¿Recuerdas cuando, en el cole, estudiabas el ciclo de vida del ser humano, los animales o las plantas? Solemos acordarnos de aquello de “Nace, crece, se reproduce y muere”. Pues bien, el ciclo de vida de un crossfiter podemos verlo del siguiente modo.

Tú, crossfiter…

NACES

Naces gracias a la curiosidad, seguramente porque aquel día te fijaste en un grupo de locos que sudaban y sufrían sin un motivo aparente. Les observaste y fue ese gusanillo por saber más el que te incitó a acercarte tímidamente y preguntar. En ese momento, y sin ser consciente de ello, empezaste a ser crossfiter. Aquél fue el primer día de tu nueva vida.

CRECES

Emocionado y, quizá un poco también arrepentido, ese primer día te parece maravillo y apestoso al mismo tiempo, lloras y ríes, sientes dolor y alivio, quieres parar pero decides seguir, tu sentido común te dice que no, pero tú sabes que sí. Y así, poco a poco te vas adentrando en tu nuevo estilo de vida.

Tu afán de superación personal te ayuda a crecer cada día, a aprender, a mejorar, a seguir los pasos de quien te guía, a no rendirte, a saber identificar cuándo has tenido un mal día. Y, sobre todo, a saborear lo bueno del CrossFit, y consigues transformar lo “malo” en el mejor momento del día.

TE REPRODUCES

Hablas a todos tus amigos de lo que haces y de cómo te sientes, y no puedes evitar incitarles a probarlo. Quieres compartir tus sensaciones con ellos y que sientan en sus carnes lo mismo que tú. Por eso intentas a toda costa que entrenen un día contigo, aunque sólo sea eso, un día, pero que lo prueben.

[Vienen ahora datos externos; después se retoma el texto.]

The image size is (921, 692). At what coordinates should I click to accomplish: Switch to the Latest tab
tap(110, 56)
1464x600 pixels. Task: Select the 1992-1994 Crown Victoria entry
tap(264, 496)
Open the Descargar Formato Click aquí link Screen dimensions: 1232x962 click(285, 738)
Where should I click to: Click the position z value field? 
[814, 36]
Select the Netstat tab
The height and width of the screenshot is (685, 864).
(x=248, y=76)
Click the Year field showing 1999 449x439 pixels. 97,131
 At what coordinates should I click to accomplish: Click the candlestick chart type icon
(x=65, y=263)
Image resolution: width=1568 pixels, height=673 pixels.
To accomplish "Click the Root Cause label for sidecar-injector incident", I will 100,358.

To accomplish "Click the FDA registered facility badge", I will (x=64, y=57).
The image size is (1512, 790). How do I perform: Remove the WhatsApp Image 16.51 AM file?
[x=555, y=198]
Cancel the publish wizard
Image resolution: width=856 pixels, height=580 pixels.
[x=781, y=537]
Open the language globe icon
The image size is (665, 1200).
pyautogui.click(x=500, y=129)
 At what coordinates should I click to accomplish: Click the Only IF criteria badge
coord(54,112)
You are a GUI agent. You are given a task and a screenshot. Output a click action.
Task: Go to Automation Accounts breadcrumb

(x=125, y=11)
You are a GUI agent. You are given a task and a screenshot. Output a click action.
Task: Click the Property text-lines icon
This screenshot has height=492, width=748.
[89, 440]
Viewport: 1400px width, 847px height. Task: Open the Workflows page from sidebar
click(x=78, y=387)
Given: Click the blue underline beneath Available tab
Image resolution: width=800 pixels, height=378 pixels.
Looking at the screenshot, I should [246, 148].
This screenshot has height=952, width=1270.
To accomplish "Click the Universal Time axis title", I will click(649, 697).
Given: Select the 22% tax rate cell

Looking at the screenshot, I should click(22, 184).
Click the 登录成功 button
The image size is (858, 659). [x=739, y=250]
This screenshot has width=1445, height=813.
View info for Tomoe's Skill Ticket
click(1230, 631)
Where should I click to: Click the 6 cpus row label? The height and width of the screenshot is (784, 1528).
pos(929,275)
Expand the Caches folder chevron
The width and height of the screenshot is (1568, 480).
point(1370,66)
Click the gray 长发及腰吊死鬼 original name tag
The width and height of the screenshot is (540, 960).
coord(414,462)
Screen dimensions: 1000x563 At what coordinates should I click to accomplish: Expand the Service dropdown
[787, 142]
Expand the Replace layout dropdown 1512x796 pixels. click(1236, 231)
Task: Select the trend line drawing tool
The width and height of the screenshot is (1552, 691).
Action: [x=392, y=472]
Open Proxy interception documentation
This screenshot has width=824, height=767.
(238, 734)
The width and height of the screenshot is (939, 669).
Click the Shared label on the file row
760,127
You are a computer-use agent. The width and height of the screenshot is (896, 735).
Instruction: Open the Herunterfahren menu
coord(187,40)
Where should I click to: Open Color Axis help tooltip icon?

Y a veces lo consigues, y los que lo prueban… Se enganchan como tú.

Y… ¿MUERES?

No lo sé, quizá mueran muchas cosas dentro y fuera de ti, pero si eres crossfiter es porque tienes algo especial y eso no muere tan fácilmente. Tu espíritu de crossfiter no es una moda, es un estilo de vida. Eres tú, tal cual.